Table 56-5 Insulinoma
Whipple triad is not specific for insulinoma. The differential diagnosis of adult hypoglycemia is extensive and includes the following: reactive hypoglycemia, functional hypoglycemia associated with gastrectomy or gastroenterostomy, nonpancreatic tumors, pleural mesothelioma, sarcoma, adrenal carcinoma, hepatocellular carcinoma, carcinoid, hypopituitarism, chronic adrenal insufficiency, extensive hepatic insufficiency, and surreptitious self-administration of insulin or ingestion of oral hypoglycemic agents.
A common error made in evaluating a patient with suspected insulinoma is to begin with an oral glucose tolerance test. Instead, insulinoma is most reliably diagnosed by means of a monitored fast (via the withholding of exogenous glucose). During a monitored fast, blood is sampled for glucose and insulin determinations every 4 to 6 hours and when symptoms appear. Hypoglycemic symptoms typically occur when glucose levels are below 50 mg/dL, with concurrent serum insulin levels often exceeding 25 microunits/mL. Additional support for the diagnosis of insulinoma comes from the calculation of the insulin-to-glucose ratio at different times during the monitored fast. Normal persons have insulin-to-glucose ratios below 0.3, whereas patients with insulinoma typically demonstrate insulin-to-glucose ratios above 0.4 after a prolonged fast. Other measurable β-cell products synthesized in excess in patients with insulinoma include C peptide and proinsulin. Elevated levels of both are typically found in the peripheral blood of patients with insulinoma.
---------------
[Goal of the exercise] Resume the passage on diagnosing insulinoma, picking up after its final sentence.

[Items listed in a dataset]
---------------
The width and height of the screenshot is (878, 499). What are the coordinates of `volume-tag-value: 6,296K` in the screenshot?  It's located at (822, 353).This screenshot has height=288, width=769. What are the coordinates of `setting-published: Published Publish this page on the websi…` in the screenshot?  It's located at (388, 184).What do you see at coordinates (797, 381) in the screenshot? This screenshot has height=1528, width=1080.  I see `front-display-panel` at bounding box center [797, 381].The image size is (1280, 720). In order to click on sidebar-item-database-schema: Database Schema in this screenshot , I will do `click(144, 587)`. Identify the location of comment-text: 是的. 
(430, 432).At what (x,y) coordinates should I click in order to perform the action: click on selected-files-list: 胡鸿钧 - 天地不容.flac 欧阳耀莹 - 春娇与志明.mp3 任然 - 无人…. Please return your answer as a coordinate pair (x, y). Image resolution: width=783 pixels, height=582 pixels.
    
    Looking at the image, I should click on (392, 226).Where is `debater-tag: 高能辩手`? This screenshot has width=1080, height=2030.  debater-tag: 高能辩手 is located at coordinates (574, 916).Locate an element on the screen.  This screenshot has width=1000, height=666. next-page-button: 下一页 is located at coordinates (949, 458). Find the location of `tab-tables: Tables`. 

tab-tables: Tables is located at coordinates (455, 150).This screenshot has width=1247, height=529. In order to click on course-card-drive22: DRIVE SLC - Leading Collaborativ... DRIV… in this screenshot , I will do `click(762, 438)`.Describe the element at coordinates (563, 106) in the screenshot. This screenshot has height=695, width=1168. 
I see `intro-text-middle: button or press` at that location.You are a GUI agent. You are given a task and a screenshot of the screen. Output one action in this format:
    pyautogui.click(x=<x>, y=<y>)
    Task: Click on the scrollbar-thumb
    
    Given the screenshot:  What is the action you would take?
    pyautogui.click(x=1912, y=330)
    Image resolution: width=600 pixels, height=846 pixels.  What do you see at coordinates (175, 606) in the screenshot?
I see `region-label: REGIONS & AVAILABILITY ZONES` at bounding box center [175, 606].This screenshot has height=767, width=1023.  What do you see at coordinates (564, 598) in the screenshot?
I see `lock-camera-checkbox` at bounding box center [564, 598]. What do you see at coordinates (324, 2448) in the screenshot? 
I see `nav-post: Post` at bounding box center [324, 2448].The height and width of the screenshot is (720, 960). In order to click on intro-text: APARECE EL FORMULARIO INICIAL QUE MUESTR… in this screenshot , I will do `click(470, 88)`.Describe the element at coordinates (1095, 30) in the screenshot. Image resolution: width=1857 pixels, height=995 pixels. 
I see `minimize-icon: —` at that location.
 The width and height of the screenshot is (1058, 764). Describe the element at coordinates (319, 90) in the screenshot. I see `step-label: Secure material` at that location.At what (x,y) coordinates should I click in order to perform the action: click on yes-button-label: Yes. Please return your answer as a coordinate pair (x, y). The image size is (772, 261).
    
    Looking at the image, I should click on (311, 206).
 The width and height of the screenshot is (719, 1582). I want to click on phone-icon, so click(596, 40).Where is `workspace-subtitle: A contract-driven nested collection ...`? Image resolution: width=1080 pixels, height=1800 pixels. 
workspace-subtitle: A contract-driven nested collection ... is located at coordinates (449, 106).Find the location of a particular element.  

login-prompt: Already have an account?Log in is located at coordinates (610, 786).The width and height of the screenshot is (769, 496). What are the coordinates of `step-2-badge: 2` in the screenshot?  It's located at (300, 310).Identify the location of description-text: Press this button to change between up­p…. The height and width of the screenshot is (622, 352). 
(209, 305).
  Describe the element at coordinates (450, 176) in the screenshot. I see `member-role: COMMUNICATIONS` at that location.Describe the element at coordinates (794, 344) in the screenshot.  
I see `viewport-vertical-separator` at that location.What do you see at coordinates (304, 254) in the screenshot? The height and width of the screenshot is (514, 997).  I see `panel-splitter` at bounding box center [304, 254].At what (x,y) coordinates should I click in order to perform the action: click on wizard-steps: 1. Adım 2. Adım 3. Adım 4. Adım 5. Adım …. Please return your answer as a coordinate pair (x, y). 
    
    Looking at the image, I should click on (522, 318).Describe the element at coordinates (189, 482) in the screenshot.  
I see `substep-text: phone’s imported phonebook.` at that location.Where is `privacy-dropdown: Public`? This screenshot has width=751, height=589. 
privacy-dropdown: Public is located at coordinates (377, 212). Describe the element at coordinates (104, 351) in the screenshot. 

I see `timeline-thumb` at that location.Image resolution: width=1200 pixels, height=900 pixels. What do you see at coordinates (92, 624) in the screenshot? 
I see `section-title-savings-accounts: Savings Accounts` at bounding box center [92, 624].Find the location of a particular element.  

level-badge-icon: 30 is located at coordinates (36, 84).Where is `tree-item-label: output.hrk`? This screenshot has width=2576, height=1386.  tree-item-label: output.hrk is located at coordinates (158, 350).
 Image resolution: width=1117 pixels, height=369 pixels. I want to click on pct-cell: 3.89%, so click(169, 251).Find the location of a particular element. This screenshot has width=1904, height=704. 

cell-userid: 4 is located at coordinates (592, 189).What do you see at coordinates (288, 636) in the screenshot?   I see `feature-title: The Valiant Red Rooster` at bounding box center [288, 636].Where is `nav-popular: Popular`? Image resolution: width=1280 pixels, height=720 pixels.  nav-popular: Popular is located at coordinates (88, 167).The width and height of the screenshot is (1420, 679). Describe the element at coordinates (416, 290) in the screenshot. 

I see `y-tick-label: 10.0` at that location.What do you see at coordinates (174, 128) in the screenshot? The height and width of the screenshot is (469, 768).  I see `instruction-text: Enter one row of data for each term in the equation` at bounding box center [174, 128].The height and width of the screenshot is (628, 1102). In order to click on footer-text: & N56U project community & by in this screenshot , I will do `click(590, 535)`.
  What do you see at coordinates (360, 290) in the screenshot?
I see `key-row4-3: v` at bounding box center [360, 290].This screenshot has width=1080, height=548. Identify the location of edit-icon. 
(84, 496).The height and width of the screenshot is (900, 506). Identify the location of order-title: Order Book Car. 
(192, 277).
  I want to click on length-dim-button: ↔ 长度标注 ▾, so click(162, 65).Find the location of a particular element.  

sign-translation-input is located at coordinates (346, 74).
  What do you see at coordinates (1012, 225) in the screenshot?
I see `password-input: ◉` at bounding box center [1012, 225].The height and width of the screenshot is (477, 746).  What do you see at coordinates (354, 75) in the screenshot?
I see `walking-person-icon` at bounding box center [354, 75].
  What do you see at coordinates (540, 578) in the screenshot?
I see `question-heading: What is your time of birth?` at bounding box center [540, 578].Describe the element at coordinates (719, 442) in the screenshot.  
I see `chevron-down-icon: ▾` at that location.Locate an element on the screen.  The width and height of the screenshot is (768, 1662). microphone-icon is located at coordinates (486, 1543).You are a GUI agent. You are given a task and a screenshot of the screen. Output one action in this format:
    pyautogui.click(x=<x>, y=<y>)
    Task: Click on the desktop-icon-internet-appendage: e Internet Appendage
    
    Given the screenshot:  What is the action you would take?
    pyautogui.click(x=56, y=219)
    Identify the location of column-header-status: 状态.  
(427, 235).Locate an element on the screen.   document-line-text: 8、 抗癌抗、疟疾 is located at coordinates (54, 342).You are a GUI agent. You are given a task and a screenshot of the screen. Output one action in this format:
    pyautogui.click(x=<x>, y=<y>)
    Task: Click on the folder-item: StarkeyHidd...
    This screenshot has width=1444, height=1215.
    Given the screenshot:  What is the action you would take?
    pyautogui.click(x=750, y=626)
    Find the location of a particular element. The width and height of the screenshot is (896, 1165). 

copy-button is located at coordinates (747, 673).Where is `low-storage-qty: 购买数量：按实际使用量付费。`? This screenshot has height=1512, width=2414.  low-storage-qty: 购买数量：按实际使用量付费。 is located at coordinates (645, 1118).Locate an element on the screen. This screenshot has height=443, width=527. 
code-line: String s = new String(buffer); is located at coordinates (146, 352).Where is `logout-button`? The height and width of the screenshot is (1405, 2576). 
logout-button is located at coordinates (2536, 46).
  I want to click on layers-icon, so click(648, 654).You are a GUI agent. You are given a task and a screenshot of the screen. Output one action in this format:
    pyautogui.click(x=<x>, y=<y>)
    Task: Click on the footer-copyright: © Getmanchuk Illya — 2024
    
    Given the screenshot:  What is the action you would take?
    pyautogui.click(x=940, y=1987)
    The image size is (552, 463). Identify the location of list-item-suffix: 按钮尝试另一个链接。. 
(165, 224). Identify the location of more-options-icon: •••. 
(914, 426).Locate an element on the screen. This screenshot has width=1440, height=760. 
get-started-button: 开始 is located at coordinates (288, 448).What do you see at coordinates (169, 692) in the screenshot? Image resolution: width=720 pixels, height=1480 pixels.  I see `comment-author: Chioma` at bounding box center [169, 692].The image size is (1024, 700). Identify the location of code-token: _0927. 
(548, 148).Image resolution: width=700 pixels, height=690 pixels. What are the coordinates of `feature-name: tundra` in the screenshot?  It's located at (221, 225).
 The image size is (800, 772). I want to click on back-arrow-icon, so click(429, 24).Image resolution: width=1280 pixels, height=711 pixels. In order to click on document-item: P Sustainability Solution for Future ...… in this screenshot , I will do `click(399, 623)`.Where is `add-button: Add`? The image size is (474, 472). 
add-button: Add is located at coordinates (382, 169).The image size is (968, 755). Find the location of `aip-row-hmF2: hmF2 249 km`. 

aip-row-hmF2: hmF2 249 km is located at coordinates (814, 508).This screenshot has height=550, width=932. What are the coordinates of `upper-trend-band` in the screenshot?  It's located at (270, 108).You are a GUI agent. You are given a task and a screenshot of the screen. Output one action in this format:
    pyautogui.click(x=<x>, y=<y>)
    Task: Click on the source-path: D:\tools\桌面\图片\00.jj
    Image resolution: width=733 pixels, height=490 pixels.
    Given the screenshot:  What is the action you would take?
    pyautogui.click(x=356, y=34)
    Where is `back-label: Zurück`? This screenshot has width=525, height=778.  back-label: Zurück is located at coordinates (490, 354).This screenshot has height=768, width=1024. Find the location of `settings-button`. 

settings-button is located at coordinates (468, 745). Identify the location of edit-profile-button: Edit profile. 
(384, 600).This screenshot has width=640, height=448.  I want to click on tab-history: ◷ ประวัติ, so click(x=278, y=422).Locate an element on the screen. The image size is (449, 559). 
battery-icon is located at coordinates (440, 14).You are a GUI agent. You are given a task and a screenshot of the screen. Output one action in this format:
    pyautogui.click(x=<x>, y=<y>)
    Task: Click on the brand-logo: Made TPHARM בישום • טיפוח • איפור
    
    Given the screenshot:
---------------
[Answer section]
The possibility of the surreptitious administration of insulin or oral hypoglycemic agents should be considered in all patients with suspected insulinoma. Levels of C peptide and proinsulin are not elevated in patients who self-administer insulin. Additionally, patients self-administering either bovine or porcine insulin may demonstrate anti-insulin antibodies in circulating blood. The ingestion of oral hypoglycemic agents, such as sulfonylureas, can be assessed by means of standard toxicologic screening.
7 Insulinomas are evenly distributed throughout the pancreas, with one-third found in the head and uncinate process, one-third in the body, and one-third in the tail of the gland.85 Less than 3% are located outside the pancreas, with these lesions located in the peripancreatic area.86 Ninety percent are found to be benign solitary adenomas amenable to surgical cure. Ninety percent of insulinomas are sporadic, with approximately 10% being associated with the MEN-1 syndrome. In patients with MEN-1, the possibility of multiple insulinomas must be considered, and recurrence rates are higher. In approximately 10% of patients, insulinoma is metastatic to the peripancreatic lymph nodes or liver, making the diagnosis of malignant insulinoma.
Figure 56-6. The technique for enucleating a benign pancreatic endocrine neoplasm with scissors (A) or electrocautery (B). C: After enucleation, the site of excision is drained.